A Cluster based Intelligent Method to Manage Load of Controllers in SDN-IoT Networks for Smart Cities
Main Article Content
Abstract
Software Defined Network (SDN) is a programmable network which separates the control logic-plane and hardware data-plane. The SDN centrally manages different Internet of Things (IoT) enabled smart devices like, actuators and sensors connected in the networks. Smart city infrastructure is an application of IoT network which purpose is to manage the city network without human interventions. To collect the real time data, such smart devices generate large amount of data and increasing the traffic in network. To maintain the quality of services (QoS) of smart city IoT networks, the SDN needs to deploy the multi-controllers. But the communication performance reduces due to unbalance load distribution on controllers.
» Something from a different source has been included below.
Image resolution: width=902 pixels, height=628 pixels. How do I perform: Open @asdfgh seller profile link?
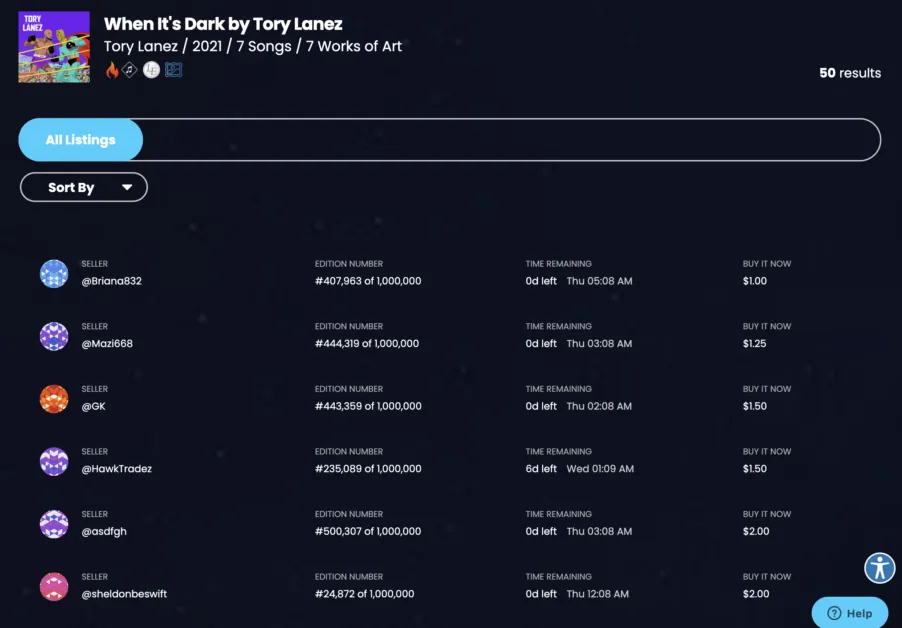(104, 532)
To balance the traffic load of controller an intelligent cluster based Grey Wolf Optimization Affinity Propagation (GWOAP) Algorithm is proposed when deploying the multiple controllers in SDN-IoT enabled smart city networks. The proposed algorithm is simulated and the experimental results able to calculates the minimum overall communication cost in comparison with Genetic Algorithm (GA), Particle Swarm Optimization (PSO) and Affinity Propagation (AP). The proposed GWOAP better balance the IoT enabled smart switches among clusters and node equalization is balanced for each controller in deployed topology. By using the proposed methodology, the traffic load of IoT enabled devices in smart city networks intelligently better balance among controllers.